Tonight I sit and share with you my thoughts about our friend who we sometimes call “Mr Human Glue” who has played a creative and interesting role in our lives. At least in mine.
How I Came to It
Way back in the 1970s I created a technology project at Northwestern University where we sought to introduce and experiment with online communication and education. As a young professor I was into the tech and because we were so far “ahead of the curve” part of my role was to discover and meet other experimenters in related work. At some point a fellow called me up (or wrote on paper!) to say that he had a grant to “call people up and introduce them.” I believe it was an NSF grant. My friend who team-taught a seminar with me — Bob Johansen — and I had some number of such calls, introduced and moderated by this facilitator, and relationships were sparked that went on for decades.
I say that by way of introducing here the concept of “professional introducer.”
Not an entirely new concept, of course, because we know that centuries ago artists had studios where they worked together and often novel ideas arose, musicians and intellectuals had salons, and the univeersity concept certainly served to cross-polinate (ccompared to guilds and trades).
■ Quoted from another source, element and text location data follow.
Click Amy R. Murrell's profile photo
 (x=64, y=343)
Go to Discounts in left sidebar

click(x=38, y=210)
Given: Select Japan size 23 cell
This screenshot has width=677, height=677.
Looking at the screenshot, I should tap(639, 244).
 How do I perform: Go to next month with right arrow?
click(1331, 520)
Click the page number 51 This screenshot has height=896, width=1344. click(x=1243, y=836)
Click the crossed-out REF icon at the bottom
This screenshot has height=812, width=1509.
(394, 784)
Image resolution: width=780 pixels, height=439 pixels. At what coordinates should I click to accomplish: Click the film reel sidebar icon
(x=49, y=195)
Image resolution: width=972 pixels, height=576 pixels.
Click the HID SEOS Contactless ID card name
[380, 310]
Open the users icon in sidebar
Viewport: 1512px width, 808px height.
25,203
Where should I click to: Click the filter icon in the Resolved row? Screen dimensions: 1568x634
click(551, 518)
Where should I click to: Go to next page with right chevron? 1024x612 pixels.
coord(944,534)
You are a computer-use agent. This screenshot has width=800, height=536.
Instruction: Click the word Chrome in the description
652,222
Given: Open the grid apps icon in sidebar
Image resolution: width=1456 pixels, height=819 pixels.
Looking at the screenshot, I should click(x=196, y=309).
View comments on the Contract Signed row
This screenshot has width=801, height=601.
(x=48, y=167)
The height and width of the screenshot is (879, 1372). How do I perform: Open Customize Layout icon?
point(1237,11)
Bob and I had done a collaboration at Northwestern — teaming up to create a Seminar on College Teaching (so-named by our Dean Claude Mathis) in which we intentionally brought together graduate students and faculty from many departments, using this mix to spark new ways of viewing and supporting and conducting education (and expanding our use of “distance learning” technologies). (I’ve writen some about this Computers And Teaching project.)
NextNow
So it must have been 2003 — Bill Daul came along (but no recollection of how we met) with his idea to formally bring people together, which he named NextNow, and it was familiar and very natural. I “signed up” immediately. I don’t recall whether NextNow had coalesced around Doug Engelbart already, or not, but early NextNow meetings such as the one at Fort Mason (using World Cafe as its structure – this may have been only the second NextNow meeting) included a wonderfully broad participation from all over the San Francisco Bay Area. I can’t overestimate how many people I met thru those events – they were miraculous. (Also see Engelbart on Wikipedia)
NextNow meetings were held at many venues, though Doug’s house may hold the record, and events held at or with the collaboration of MediaX at Stanford I think were some of the most fruitful.
For a long period – perhaps most of the life of NextNow – operations, events and meetings at The NextNow Collaboratory in Berkley played an underlying structural role and provided more of an ongoing physical presence than the more “itinerant” meetings.
When I decided on a career redirect in 2015 I celebrated by putting together a paroxism of several NextNow meetings in downtown San Francisco (in March then April and May) where we used a model we’d been improving over the years – presentations; small groups; re-convene and synthesize. One of many models the group had tried.
In conclusion (of this one note) I want to recognize publicly that Bill’s work as founder and listener-in-chief allowed me, and certainly a number of others, to meet new people and new-yet-connectable ideas, over a period of maybe a couple of decades, that otherwise just might not have happened. And there was often a special synergy when people “collided” from disparate disciplines.